READING FC fans have been paying their tributes to former captain Johnny Walker following his death at the age of 90.

The popular Scotsman, who was known for his wit, played 318 times for Reading and scored 27 goals between 1957 and 1965.

Reading was his last professional club and after hanging up his boots he became coach of the reserves and youth team before leaving football altogether in 1979 to work for Royal Mail in Caversham.

He spent his retirement living in Theale and regularly attended functions put on by the Reading FC Former Players’ Association.


Royals fans took to social media to pay their respects when news of Walker’s death emerged last night.

Glasgow-born Walker was a classy right-back and started his career with Wolverhampton Wanderers in the old First Division in 1947.

He counted former England legend Billy Wright among his teammates and struggled for regular games with competition for places so strong.

He left in 1952 with an impressive ratio of 21 goals in 37 league games and signed for Southampton for £12,000.

He became a regular, making 172 appearances with 48 goals, before dropping down to the Third Division to join Harry Johnston’s Reading in 1957 for £2,500.

Walker spent his first season at Elm Park in his usual inside left or right position before eventually settling in at right back.

Royals historian David Downs included Johnny Walker in his book Reading FC 100 Greats.

Below is his description:

“Veteran professionals who drop down the divisions towards the end of their careers rarely make more than a brief impact on their new club.

Their name and reputation may well impress directors, but most are looking to wind down before they retire.

This was not the case, however, with Johnny Walker, who had played First Division football with Wolverhampton Wanderers before moving to Southampton, then aged 29, joining Reading in 1957.

Not only did he play more than 300 first-team games for the club, but he also proved to be one of the most charismatic and inspirational skippers Reading has ever had.

At his previous clubs Walker had played either inside right or inside left, but he retained this role for only his first season at Elm Park.

He was moved subsequently to outside right, wing-half then eventually to right back, a position he made his own throughout the early Sixties.

In that berth he could use his experience and ability to read the game to fullest advantage, using his brain to save his legs.

He could also direct and organise his players and his stentorian cry of ‘Steady!’ encouraged many a younger colleague to rescue a dangerous situation.

Fourteen of his 27 goals came from the penalty spot where he was the epitome of coolness.

But his rather haggard appearance got him into trouble at times and before an away game at Wrexham, some of his team told the gateman that Walker was an elderly supporter who was trying to bluff his way into the ground.

Walker, who had removed his false teeth, acted the part too well and it was nearing kick-off time before the intervention of a Reading director confirmed Walker’s identity and persuaded the official to admit him.

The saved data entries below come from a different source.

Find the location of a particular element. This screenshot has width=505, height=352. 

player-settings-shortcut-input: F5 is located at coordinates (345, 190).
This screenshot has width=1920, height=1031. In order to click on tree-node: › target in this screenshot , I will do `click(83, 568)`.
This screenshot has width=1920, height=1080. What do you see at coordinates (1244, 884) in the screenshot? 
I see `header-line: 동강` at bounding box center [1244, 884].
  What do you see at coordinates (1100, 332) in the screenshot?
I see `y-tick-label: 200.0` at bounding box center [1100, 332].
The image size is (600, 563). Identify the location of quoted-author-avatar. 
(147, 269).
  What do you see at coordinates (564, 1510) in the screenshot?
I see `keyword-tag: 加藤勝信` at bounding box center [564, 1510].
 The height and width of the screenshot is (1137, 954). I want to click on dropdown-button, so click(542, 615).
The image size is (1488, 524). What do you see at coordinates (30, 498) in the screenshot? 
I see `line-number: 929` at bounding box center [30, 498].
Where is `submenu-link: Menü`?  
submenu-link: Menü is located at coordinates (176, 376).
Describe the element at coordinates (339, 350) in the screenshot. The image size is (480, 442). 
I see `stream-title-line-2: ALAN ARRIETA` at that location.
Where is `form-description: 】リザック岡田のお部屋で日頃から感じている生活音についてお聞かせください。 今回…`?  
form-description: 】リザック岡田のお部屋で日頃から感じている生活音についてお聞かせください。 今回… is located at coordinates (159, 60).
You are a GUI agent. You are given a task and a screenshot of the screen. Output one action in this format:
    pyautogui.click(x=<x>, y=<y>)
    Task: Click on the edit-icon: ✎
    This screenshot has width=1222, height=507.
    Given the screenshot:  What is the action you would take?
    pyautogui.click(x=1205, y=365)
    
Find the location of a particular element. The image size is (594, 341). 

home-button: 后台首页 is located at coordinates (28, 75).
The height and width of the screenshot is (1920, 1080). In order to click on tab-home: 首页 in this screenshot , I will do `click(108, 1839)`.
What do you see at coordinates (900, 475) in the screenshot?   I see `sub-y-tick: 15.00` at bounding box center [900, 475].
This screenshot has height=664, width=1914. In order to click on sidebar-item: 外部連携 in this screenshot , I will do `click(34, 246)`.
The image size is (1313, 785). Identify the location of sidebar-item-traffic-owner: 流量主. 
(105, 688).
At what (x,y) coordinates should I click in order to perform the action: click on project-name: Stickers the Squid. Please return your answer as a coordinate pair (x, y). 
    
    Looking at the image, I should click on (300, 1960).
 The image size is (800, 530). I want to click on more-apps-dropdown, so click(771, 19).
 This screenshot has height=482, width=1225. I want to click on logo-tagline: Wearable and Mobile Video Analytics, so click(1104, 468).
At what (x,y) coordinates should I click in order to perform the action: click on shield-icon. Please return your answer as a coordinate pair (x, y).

Well-known for one of football’s great characters, he was given a free transfer by Reading in the summer of 1965 and played part time for Amersham Town. In one of his game he told the referee, ‘You’ll have to excuse me for getting caught offside so often – I’m a bit quick for this class of football!’

Walker returned to Reading to play for Tilehurst in the Reading & District League then came back to Elm Park to assist the running of the reserve and youth teams part-time.

By now he worked for the Post Office, but still found time to attend players’ reunions at Wolves, Southampton and Reading, the three clubs he had graced with his elegant style of play.”